Im sure you find that hard to believe but ... it is true. I was sitting Thursday night at my computer where you will find me after the dunk and bunk (give Bella a bath and put her to bed) I look down at my carpeted scrap room floor and see a cheetoo. I don't remember there being a cheetoo there but .. ok IM not so observant these days.. I look back down.. CHeetoo is gone.. NOT GOOD I look over about ohhhhh 4 inches there goes cheetoo... MOVING.. Ok I took a tylenol sinus earlier but I dont think halucinating is a side effect... COULD BE WRONG... I call John JOOOOOHHHHHHHNNN Oh wait crapp baby is asleep so I whisper jooooohhhhhnnnnn very sternly so he will COME HERE NOW. He is pounding down the hall SHHHH DONT YOU WAKE HER UP! I said I know Im sorry but LOOOOK! CHEETOOO ... Moving... .......... NOT NORMAL!!!!!! He stares at me Like Joey used to stare at people on the show friends with the one eyebrow raised... and says HUH? I said just watch it. Ok so he thinks IM nuts but then he goes "HOW DID You do that?"... AHHHAAA! You see it to. He thinks I HAVE LOST MY EVERLOVING MIND by now. I kick the cheetoo and voila ANTS... not just one but like an entire construction crew of ants. I look and they have a fan club LOTS OF THEM.. seems the cheetoo movers are a popular crew in antdom.. SO my first reaction... freak out. pull stuff away find where they came from.. we discover MORE AND MORE ants. HUGE mound outside window... I guess they thought this one cheetoo is gonna be like a huge feast.. THEY SOO underestimated me. SO we look.. NOTHING to spray SO I try... WINDEX... You know In case I wanted to have that NO GLARE shine on my ants cuz all it did was make them like REALLY mad (like you wouldnt be if someone sprayed you with windex) so john pulls out the big guns... SEVEN... Ok so Im thinking IM NOT to get this on my hands or any exposed skin or any painted surface... OH BUT SPRAY HEAVILY into the carpet... MAKEs perfect SENSE TO ME!! lets KILL EM! SO we did and killed the ants...

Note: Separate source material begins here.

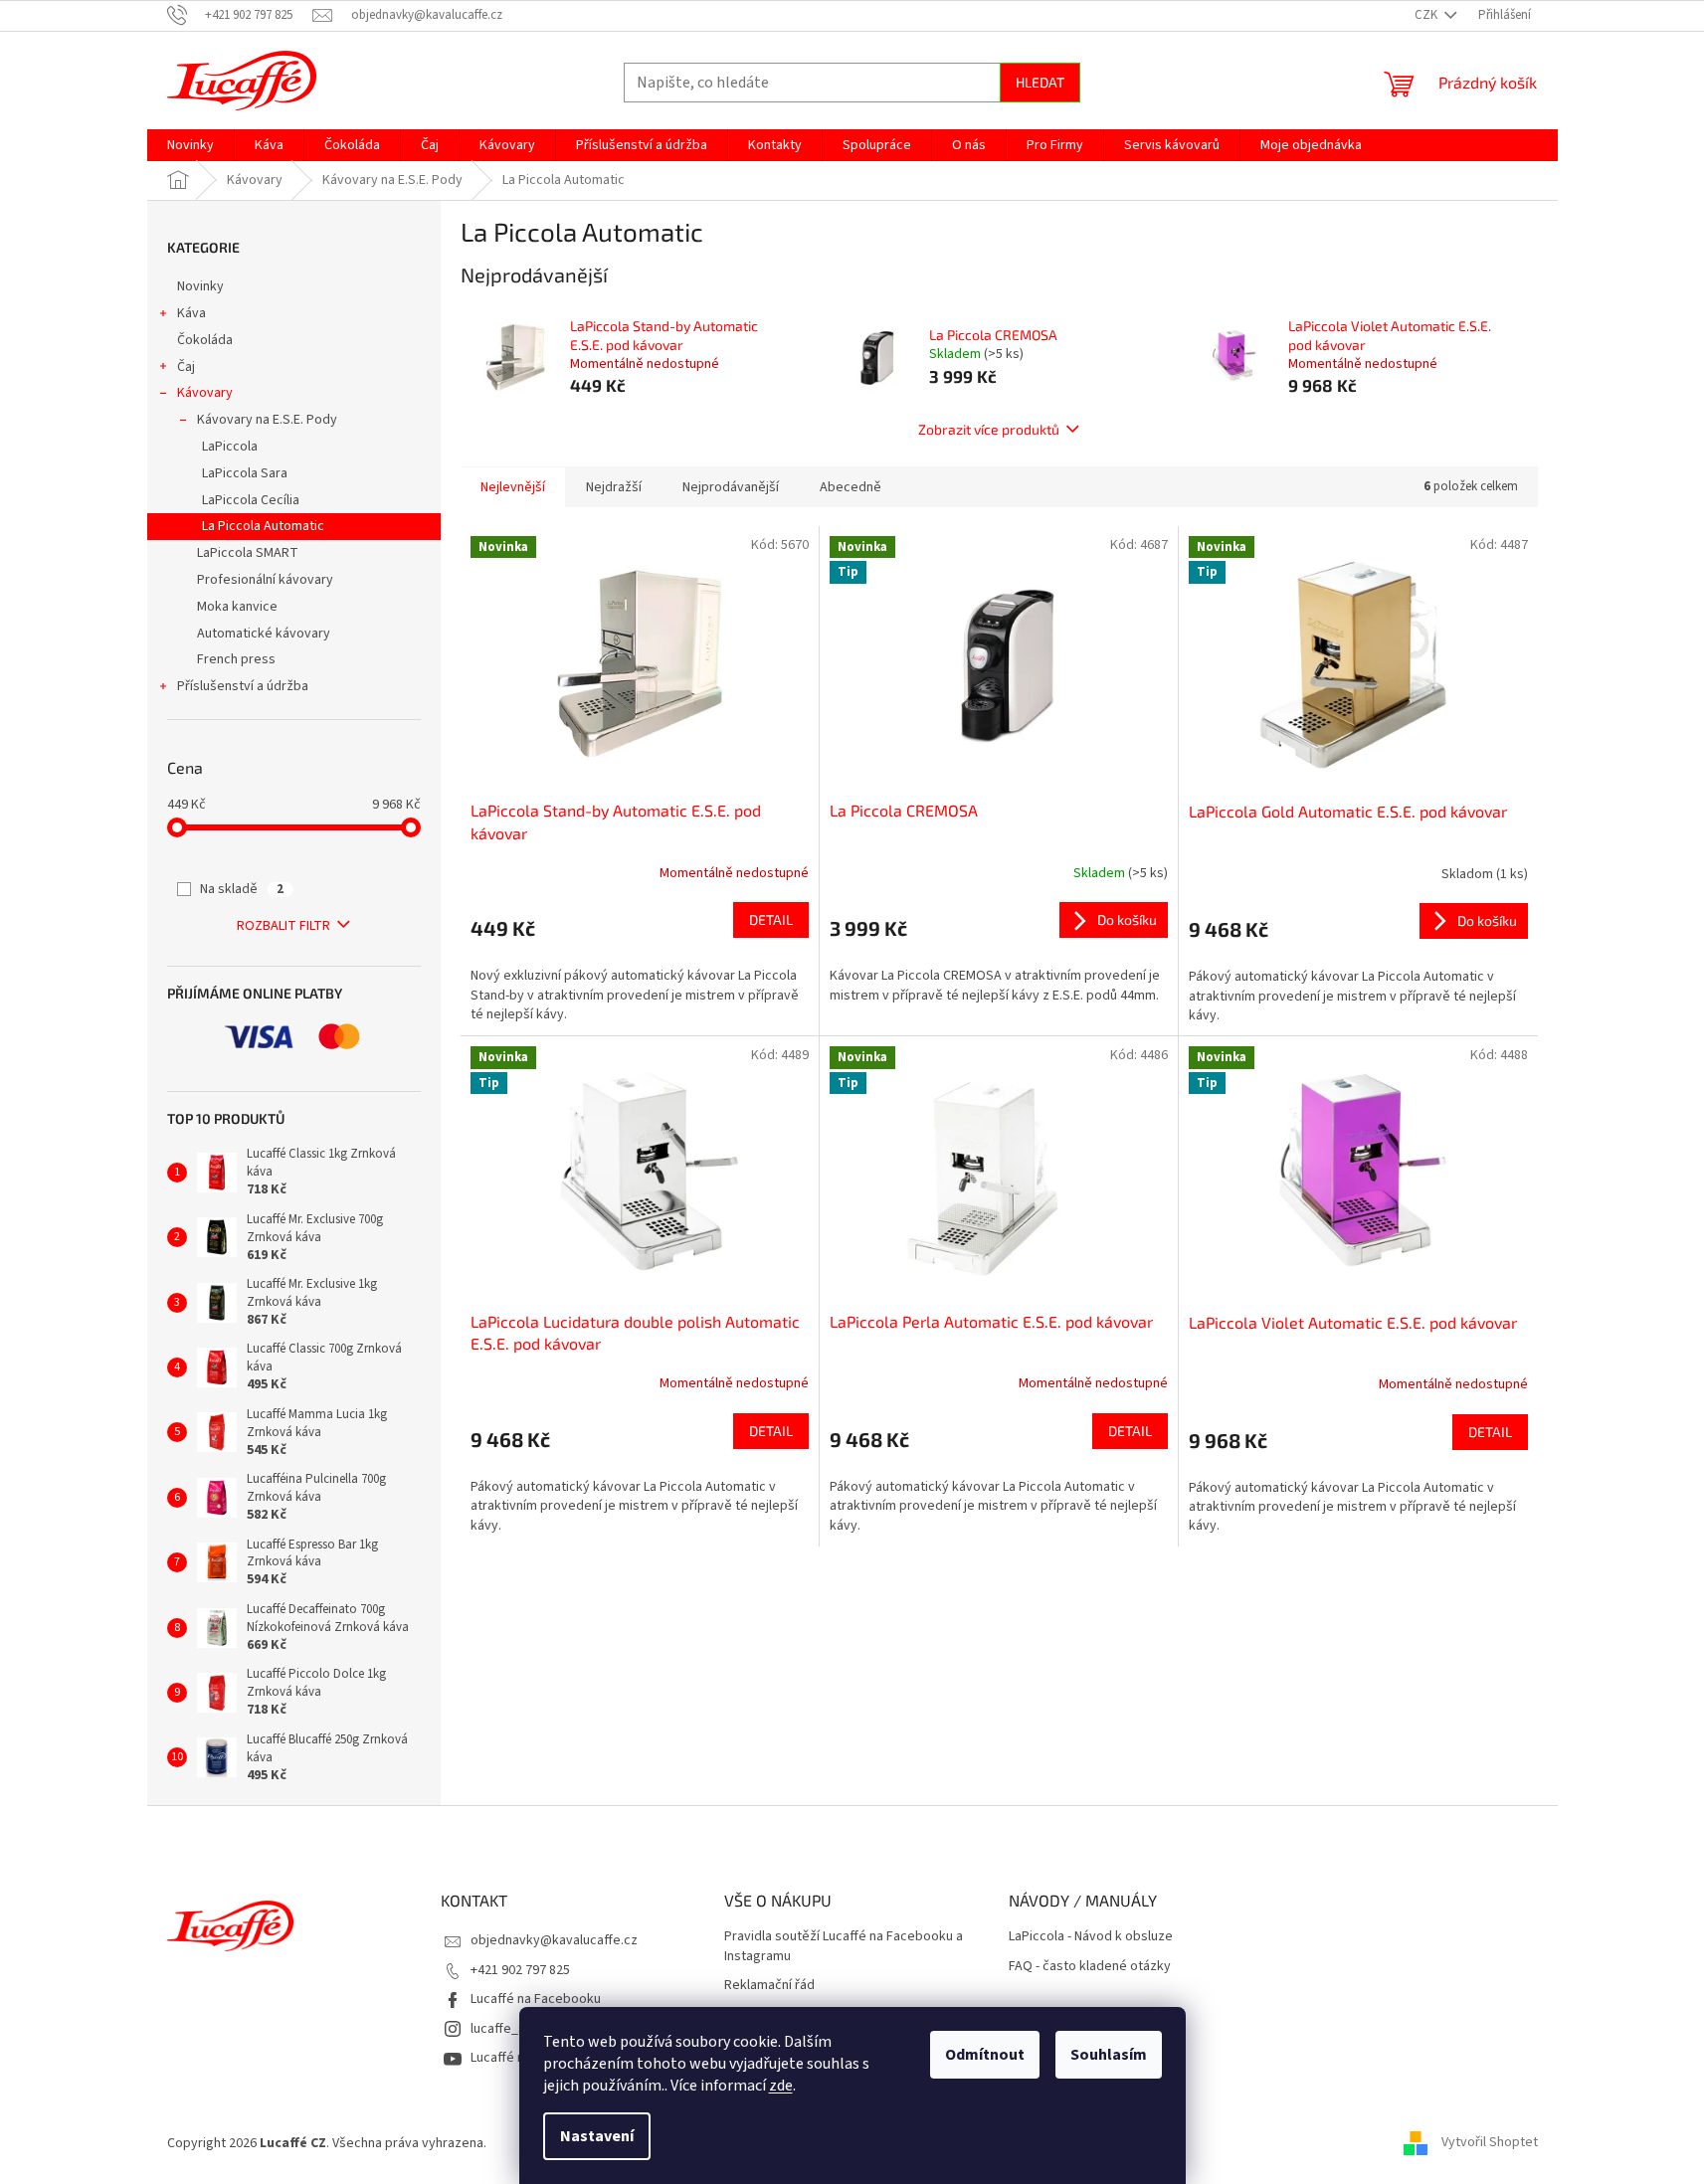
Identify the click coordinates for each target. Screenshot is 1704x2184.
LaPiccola (230, 446)
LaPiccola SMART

Woke up the next morning with a fear OMG I sprayed poison IN MY HOUSE that my child lives in.... NOT GOOD. but we were desperate ,did keep the door shut and no children or animals JUST ANTS were harmed. We ran the vaccum cleaner but I still had that eww feeling.. SO what is a girl to do.. RIP UP HER CARPET I SAY! I have been wanting to do this anyway. SO hubby rolled his eyes and gave in.... IM SO GLAD he did. It looks soo much better and we found a ton of brads that I droped probly a year ago on the floor and coulnt find (told him the floor ate them) it ate everything You would drop something it was gone forever.. so now... I can see it. we will stain the concrete and texture it up then paint my walls SEI winnies walls colors I am cited. GOt the plan for my NEW SCRAPPIN TABLE all drawn out will be here by Christmas (thank you santa) and my stools will be here and my new scrap room will loook AMAZING like real professional room! I am excited NO more mismatched furniture for this chick! I got total inspiration from a chick I admire from SCRAP THAT MOMENT ( The design team i am on. I LOVE saying that! yes, I m still in the clouds IM so excited what an amazing opportunity) Heidi Jones. She posted a photo of her scrap room and I fell in love. Then my fearless leader and friend Lynette showed me a pic of her guest room so it seems I am not the first to love this color but trust me It will be amazing... It will be Nancy's Wall's By the time I am finished. WInnies walls from SEI Is my total MoST FAVORITE paper line in the entire world. (in case you didnt know) And now I will be surrouonded by it every day I CANNOT WAIT! YEEHAW!

Got my scrapbook trends in the mail and man I see alot of friends in there! GIrls yall rocked this edition and took names! whehehwhwhehw GO CHICKS!